One-step exfoliation method for plasmonic activation of large-area 2D crystals

TL;DR

This paper introduces a cost-effective, one-step Ag-assisted exfoliation technique for large-area 2D crystals that enhances photoluminescence through surface plasmon interactions, offering a practical alternative to gold-based methods.

Contribution

The study presents a novel Ag-assisted exfoliation method that matches gold-based yields and enhances photoluminescence via surface plasmon coupling, reducing costs and broadening applications.

Findings

Ag films enable efficient exfoliation of large-area 2D monolayers.

Surface roughness of Ag films facilitates surface plasmon generation.

Enhanced photoluminescence observed due to strong coupling with Ag surface plasmons.

Abstract

Advanced exfoliation techniques are crucial for exploring the intrinsic properties and applications of 2D materials. Though the recently discovered Au-enhanced exfoliation technique provides an effective strategy for preparation of large-scale 2D crystals, the high cost of gold hinders this method from being widely adopted in industrial applications. In addition, direct Au contact could significantly quench photoluminescence (PL) emission in 2D semiconductors. It is therefore crucial to find alternative metals that can replace gold to achieve efficient exfoliation of 2D materials. Here, we present a one-step Ag-assisted method that can efficiently exfoliate many large-area 2D monolayers, where the yield ratio is comparable to Au-enhanced exfoliation method. Differing from Au film, however, the surface roughness of as-prepared Ag films on SiO2/Si substrate is much higher, which facilitates the generation of surface plasmons resulting from the nanostructures formed on the rough Ag surface.
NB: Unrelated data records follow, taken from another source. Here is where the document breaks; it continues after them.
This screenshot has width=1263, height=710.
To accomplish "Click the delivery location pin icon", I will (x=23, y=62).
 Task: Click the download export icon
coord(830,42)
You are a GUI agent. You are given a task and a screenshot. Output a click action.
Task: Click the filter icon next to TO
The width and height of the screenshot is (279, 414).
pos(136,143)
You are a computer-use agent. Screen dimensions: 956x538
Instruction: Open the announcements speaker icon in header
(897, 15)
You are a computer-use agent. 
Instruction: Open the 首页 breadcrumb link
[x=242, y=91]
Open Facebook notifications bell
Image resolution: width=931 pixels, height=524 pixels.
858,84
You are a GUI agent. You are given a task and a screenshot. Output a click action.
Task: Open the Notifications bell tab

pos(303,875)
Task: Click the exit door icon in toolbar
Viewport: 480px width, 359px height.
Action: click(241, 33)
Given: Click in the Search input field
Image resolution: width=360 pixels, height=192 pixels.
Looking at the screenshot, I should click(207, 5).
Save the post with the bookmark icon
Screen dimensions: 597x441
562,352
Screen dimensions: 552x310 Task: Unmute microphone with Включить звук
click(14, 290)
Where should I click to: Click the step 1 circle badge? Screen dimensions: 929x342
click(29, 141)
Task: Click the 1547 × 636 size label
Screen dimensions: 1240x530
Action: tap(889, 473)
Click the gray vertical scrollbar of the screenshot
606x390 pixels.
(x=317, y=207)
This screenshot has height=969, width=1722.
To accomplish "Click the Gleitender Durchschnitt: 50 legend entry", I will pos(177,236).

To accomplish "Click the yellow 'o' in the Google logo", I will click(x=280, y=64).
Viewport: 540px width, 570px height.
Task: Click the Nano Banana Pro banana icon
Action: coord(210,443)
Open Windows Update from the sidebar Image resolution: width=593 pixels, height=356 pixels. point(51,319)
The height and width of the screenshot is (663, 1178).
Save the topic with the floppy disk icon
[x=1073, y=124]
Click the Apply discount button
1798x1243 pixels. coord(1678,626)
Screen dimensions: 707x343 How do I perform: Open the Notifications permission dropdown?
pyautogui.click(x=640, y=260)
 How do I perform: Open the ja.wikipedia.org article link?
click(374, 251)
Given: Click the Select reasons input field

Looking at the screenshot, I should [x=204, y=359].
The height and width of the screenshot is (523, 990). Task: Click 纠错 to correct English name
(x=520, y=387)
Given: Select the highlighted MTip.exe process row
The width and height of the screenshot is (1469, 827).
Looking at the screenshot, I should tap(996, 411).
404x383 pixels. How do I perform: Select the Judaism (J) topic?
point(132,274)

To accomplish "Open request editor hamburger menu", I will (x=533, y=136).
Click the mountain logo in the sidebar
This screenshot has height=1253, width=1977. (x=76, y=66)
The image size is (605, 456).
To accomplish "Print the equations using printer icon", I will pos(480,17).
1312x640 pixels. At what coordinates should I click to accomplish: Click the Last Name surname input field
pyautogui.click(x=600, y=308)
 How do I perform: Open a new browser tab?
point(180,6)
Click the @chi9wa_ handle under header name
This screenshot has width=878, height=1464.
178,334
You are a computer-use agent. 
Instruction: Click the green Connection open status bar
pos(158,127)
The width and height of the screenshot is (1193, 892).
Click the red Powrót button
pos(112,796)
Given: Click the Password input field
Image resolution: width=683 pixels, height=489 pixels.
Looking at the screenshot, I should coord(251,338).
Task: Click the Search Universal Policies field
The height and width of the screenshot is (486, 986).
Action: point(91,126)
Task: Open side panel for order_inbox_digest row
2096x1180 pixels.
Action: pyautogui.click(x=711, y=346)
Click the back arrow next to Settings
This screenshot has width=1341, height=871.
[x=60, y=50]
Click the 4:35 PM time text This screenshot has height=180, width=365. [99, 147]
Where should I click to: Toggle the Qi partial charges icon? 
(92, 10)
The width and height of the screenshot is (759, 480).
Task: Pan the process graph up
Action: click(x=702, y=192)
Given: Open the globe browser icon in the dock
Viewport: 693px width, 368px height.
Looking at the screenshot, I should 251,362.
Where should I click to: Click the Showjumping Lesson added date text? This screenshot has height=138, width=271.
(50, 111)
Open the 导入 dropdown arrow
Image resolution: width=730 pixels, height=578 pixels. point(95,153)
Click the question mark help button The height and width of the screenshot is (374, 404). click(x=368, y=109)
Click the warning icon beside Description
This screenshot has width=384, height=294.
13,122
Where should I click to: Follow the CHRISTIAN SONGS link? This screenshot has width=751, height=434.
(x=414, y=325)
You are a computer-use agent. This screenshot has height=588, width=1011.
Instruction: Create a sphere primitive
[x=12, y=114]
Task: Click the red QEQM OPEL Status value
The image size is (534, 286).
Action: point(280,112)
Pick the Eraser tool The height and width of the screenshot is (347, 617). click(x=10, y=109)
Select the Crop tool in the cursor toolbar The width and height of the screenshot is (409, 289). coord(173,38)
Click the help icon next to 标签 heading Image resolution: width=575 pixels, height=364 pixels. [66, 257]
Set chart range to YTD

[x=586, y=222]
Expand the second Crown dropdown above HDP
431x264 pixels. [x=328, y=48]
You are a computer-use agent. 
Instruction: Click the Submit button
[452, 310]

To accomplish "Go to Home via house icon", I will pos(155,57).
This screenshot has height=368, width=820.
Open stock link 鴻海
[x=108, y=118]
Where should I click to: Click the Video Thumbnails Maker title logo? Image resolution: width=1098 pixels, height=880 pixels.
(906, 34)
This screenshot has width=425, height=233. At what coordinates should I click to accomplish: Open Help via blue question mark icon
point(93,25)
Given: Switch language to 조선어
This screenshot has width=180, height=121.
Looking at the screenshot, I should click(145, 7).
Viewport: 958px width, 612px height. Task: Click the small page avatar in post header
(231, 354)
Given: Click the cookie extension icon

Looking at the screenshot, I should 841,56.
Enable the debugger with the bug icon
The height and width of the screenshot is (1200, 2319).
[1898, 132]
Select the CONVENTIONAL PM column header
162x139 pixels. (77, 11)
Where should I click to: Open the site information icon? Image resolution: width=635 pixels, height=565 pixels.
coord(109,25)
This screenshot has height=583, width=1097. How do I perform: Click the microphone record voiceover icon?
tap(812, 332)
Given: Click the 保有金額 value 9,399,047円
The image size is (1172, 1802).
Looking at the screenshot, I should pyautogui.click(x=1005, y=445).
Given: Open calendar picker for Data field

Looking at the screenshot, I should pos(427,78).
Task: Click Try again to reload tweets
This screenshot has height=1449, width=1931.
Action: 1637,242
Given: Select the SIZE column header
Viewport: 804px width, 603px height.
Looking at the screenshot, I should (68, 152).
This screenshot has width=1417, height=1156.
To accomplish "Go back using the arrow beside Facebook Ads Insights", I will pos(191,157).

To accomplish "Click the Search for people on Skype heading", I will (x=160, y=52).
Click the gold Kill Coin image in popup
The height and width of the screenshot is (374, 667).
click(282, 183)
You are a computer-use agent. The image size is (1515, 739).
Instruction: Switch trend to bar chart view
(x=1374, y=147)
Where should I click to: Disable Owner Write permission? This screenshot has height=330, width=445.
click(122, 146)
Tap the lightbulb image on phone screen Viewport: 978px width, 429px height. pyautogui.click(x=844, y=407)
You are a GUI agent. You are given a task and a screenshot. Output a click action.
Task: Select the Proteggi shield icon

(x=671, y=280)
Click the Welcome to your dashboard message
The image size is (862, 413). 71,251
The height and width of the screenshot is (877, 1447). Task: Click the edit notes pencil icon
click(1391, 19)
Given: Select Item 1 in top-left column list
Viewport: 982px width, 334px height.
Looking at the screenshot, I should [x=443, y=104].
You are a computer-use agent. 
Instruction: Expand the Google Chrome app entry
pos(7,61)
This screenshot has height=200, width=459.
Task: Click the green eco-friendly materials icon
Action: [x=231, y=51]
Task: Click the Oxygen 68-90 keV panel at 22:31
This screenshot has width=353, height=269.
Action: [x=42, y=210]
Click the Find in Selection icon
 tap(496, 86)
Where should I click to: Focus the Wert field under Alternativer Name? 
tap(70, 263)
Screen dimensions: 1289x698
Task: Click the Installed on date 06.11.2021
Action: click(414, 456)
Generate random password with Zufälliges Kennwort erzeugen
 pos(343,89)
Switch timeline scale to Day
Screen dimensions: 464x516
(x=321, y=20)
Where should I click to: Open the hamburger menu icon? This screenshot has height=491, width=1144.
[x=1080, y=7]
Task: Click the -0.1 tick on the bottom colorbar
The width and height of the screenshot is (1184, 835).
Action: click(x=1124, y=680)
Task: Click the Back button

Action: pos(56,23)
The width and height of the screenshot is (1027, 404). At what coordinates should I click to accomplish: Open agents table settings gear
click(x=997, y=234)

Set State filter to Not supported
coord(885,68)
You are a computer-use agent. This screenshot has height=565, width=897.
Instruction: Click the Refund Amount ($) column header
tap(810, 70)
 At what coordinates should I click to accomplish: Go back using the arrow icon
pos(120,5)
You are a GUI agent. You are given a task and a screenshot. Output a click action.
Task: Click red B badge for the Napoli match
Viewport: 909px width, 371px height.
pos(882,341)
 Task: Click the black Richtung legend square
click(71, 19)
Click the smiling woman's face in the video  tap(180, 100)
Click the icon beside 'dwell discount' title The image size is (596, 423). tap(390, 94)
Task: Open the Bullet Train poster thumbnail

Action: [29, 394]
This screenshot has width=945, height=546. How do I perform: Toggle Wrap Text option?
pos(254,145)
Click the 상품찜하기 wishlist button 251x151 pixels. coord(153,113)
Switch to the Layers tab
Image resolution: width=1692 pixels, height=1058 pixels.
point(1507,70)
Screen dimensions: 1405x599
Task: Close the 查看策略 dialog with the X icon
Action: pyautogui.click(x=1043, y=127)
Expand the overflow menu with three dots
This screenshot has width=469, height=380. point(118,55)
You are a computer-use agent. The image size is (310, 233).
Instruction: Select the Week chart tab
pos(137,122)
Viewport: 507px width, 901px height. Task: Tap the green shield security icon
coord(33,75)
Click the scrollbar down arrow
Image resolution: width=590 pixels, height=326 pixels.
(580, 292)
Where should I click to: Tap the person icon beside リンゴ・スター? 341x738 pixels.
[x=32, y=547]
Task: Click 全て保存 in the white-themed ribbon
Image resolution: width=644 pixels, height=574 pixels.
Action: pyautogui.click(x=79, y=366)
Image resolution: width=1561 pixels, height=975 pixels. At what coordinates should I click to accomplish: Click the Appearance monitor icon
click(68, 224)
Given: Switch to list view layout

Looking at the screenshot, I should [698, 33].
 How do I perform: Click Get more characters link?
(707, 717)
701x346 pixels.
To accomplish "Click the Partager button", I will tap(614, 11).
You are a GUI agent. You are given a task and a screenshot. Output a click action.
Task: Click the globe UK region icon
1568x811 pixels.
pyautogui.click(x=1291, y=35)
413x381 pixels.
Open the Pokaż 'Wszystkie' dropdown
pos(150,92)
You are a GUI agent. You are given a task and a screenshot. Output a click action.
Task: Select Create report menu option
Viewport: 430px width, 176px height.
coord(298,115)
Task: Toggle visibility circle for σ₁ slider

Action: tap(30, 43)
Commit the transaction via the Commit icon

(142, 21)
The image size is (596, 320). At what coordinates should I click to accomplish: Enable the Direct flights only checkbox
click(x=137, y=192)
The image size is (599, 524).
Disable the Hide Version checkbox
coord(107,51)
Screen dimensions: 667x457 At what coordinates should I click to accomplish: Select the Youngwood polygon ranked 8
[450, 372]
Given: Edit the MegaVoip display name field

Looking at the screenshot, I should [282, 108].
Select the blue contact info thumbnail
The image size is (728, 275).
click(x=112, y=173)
More interestingly, the strong coupling between 2D semiconductor crystals (e.g. MoS2, MoSe2) and Ag film leads to a unique PL enhancement that has not been observed in other mechanical exfoliation techniques, which can be mainly attributed to enhanced light-matter interaction as a result of extended propagation of surface plasmonic polariton (SPP). Our work provides a lower-cost and universal Ag-assisted exfoliation method, while at the same offering enhanced SPP-matter interactions.